Work through the material below line by line and say how many lines include the word "with". Only the number, please.
---+---
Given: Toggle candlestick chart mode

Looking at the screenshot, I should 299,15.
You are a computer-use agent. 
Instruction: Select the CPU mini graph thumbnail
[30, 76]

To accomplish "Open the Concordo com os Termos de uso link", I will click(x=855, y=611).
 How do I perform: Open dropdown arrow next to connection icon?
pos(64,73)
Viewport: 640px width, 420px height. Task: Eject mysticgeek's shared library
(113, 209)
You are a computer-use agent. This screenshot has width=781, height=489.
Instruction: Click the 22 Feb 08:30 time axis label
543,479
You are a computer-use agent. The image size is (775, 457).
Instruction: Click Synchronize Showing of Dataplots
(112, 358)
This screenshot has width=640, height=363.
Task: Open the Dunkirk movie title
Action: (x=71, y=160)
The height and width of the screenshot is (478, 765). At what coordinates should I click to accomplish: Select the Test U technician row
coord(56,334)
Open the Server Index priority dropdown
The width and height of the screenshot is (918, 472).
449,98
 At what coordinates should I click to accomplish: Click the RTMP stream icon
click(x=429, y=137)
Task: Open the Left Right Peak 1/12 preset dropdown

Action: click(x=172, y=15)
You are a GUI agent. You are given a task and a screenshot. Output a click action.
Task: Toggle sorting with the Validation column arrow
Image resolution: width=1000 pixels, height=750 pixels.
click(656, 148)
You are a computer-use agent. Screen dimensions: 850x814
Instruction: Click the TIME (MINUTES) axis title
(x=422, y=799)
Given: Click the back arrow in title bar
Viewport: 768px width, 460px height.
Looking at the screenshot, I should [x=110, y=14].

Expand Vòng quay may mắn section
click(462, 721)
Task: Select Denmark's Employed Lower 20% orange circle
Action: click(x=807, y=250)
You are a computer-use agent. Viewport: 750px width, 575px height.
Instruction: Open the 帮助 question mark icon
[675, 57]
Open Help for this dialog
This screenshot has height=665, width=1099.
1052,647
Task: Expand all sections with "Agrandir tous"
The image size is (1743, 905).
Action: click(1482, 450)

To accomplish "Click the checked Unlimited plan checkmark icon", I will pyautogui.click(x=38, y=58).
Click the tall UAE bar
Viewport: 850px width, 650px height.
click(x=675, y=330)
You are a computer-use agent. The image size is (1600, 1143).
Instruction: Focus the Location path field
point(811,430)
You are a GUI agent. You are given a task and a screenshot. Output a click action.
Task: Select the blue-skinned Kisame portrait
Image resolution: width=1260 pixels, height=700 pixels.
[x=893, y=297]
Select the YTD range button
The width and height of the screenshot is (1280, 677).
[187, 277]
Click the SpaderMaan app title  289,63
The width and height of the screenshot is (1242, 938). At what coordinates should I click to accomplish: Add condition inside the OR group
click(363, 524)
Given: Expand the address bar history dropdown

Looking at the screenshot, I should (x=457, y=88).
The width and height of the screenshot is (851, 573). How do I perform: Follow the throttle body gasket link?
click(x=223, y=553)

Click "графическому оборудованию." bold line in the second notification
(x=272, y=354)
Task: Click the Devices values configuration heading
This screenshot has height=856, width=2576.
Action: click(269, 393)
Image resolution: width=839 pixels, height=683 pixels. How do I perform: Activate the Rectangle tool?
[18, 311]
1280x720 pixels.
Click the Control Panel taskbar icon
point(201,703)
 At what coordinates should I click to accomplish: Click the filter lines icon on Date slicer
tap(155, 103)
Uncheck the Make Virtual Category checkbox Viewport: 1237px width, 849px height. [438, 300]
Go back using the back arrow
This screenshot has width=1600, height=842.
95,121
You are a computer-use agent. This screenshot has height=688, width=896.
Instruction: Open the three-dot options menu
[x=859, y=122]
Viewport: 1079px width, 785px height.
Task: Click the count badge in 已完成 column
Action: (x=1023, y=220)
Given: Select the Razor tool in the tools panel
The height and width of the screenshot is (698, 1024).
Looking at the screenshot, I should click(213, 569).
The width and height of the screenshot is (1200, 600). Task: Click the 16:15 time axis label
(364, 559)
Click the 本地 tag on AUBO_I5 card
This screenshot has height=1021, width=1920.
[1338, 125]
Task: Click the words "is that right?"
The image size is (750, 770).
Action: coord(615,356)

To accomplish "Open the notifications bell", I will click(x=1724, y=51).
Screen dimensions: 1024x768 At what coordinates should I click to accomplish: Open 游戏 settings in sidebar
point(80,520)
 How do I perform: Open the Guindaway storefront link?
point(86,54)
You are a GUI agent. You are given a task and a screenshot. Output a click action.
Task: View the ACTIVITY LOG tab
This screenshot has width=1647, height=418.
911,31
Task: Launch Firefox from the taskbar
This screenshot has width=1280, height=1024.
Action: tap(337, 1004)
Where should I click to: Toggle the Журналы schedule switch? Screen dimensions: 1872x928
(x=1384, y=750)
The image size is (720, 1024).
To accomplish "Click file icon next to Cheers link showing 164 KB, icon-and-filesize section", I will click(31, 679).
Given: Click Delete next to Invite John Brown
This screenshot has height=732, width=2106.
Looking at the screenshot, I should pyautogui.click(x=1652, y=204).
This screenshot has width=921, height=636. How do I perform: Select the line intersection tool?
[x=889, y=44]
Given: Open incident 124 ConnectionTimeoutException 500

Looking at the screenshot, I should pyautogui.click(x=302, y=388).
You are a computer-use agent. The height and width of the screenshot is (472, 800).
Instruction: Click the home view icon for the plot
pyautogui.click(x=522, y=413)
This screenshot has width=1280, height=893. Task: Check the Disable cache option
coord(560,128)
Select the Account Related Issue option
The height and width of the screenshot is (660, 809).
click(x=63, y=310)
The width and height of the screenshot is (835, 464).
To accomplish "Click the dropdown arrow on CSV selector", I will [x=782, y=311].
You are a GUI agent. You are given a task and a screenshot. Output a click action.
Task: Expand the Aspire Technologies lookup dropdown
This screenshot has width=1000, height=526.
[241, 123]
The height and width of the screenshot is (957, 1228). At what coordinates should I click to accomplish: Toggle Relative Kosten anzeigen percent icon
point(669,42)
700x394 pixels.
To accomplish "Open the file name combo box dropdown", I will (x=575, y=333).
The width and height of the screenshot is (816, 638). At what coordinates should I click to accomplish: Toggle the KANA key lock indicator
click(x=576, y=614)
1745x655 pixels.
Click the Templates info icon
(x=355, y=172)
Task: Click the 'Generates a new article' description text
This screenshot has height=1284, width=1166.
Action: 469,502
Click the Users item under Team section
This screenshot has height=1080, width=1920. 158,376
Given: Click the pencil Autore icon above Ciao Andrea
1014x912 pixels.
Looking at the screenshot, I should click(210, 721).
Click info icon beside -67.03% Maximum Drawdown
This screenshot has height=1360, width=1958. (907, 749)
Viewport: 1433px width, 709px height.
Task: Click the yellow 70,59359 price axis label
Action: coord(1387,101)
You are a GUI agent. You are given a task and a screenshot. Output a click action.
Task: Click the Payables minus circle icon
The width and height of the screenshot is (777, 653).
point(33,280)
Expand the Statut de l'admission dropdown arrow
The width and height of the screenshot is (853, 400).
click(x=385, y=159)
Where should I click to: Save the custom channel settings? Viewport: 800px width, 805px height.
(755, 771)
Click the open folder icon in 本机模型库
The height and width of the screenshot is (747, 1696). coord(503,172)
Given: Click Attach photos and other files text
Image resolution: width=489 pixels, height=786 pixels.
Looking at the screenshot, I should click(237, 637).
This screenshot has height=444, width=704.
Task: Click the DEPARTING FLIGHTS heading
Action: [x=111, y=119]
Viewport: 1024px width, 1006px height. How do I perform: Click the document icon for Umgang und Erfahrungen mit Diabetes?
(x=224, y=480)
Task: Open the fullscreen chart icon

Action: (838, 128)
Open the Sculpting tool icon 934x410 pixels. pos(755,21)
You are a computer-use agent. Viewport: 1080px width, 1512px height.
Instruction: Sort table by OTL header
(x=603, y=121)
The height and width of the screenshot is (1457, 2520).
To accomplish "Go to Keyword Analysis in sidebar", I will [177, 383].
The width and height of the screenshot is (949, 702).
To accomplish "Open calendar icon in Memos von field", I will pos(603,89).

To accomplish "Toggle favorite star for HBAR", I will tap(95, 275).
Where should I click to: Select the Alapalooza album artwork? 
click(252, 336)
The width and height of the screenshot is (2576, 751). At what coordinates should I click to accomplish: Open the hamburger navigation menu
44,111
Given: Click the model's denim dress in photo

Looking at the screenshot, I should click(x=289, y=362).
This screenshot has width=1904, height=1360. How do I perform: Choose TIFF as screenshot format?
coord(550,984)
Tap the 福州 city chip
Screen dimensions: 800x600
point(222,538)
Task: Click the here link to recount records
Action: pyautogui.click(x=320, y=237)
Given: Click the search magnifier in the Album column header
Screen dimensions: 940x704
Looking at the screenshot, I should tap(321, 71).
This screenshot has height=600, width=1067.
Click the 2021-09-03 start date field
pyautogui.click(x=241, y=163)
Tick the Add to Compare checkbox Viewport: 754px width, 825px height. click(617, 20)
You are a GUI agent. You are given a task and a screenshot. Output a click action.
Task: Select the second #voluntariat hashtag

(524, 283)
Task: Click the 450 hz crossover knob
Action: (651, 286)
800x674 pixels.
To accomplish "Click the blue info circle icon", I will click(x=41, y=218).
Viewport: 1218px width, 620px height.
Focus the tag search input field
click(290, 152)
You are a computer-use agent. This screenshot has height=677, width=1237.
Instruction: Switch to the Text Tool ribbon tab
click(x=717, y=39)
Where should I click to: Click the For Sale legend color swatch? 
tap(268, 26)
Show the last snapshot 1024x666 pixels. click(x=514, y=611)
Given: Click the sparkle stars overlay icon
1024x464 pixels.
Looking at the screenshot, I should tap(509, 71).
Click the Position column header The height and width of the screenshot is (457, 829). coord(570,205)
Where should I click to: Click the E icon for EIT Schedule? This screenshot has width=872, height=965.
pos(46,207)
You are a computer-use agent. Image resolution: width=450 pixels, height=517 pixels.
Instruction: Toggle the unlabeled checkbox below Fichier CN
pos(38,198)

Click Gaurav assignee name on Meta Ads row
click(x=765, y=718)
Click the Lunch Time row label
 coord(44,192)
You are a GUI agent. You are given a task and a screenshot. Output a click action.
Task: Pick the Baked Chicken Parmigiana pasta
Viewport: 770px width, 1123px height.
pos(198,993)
---+---
Completed task:
2